2. Automated parameter value generation

   The parameter sets are generated by constraining the parameter sets to the reference state and dynamic stability. The normalized affinity (K_m) and equilibrium (K_eq) parameters are sampled from the random uniform range [1,10]. The normalized affinity parameter is equal to K_m/X_ss where K _mis the actual affinity parameter and X_ss is the steady state metabolite concentration. Thus, the [1,10] range indicates an unsaturated enzyme. This represents a relatively flexible system, in which rates change dynamically with metabolite concentrations and has proven computationally useful, independent of physiological accuracy. [2]

3. Metabolite concentration normalization

   The forms of the rate laws used for the algorithm allow for normalization of the metabolite concentration. Each place where the metabolite concentration appears in the rate law, it is divided by an affinity parameter (i.e. a K_m value). The metabolite concentration and affinity parameter are normalized to the steady state metabolite concentration X_ss. The fact that normalized values (affinity parameters and metabolite concentrations) ensures the normalization factor is always canceled out. The normalization simplifies the determination of metabolite concentration, since all values can be set to 1. [2]

Algorithm performance

The algorithm uses the numpy, scipy and sympy packages extensively in its core functions. It also currently uses the xlrd package for import of the model inputs in .xls format.

The integrates in parameter-space, constrained to steady state. In MATLAB implementations, the MATLAB integrator EventFunctions are used to terminate integrations where a metabolite concentration becomes negative, or the system becomes unstable (time-domain Jacobian becomes singular).

The integrators available in the numpy package do not have EventFunction capability. The simple workaround is to perform the integration in steps. This allows the stability to be checked at each point. However, more steps slows the algorithm considerably. As the number of steps approaches 1, the algorithm improves dramatically over the MATLAB implementation. However, without a number of steps, the system will not be able to determine exactly where a system bifurcates. A custom integrator with EventFunction-like support could improve the performance of the integration and obviate the need to choose a StepNo parameter.

The system was benchmarked on a simple metabolic system to show the effect of the StepNo parameter on performance. The system was tested on a simple system with an analytical solution and the numpy integrator showed good performance, within 0.01% of the actual solution, even with StepNo=1. By default the ‘lsoda’ integrator from scipy.integrate is used.

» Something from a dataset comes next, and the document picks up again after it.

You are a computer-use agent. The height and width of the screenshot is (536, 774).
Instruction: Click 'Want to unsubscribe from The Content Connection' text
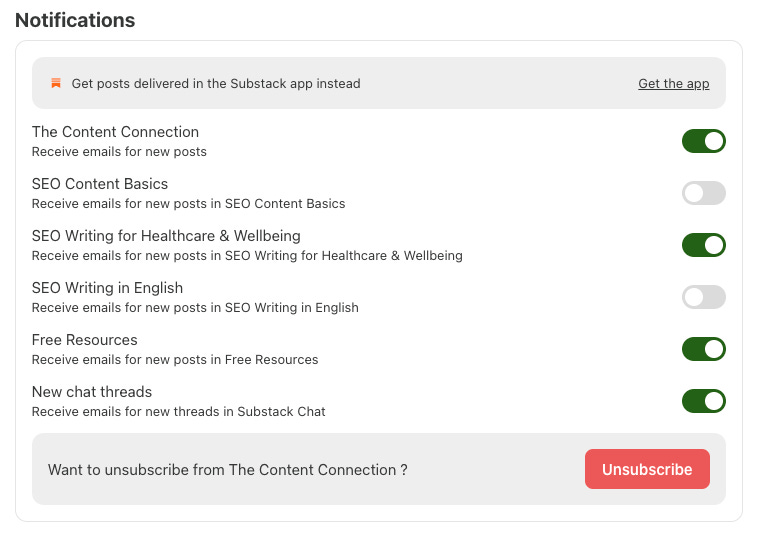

Extensions and applications

The modular rate law of Liebermeister [4] allows for arbitrary numbers of products and reactants, and for different types of substrate level regulation in rate laws. These rate laws have been previously implemented in a modular fashion in the MATLAB versions of the EMRA framework. Addition of these to py_emra could enhance its capabilities.

Currently, import of reaction list is through a .xls file. The format is specified in a provided template. In principle, py_emra could be integrated with SBML-ready python packages like python-libsbml.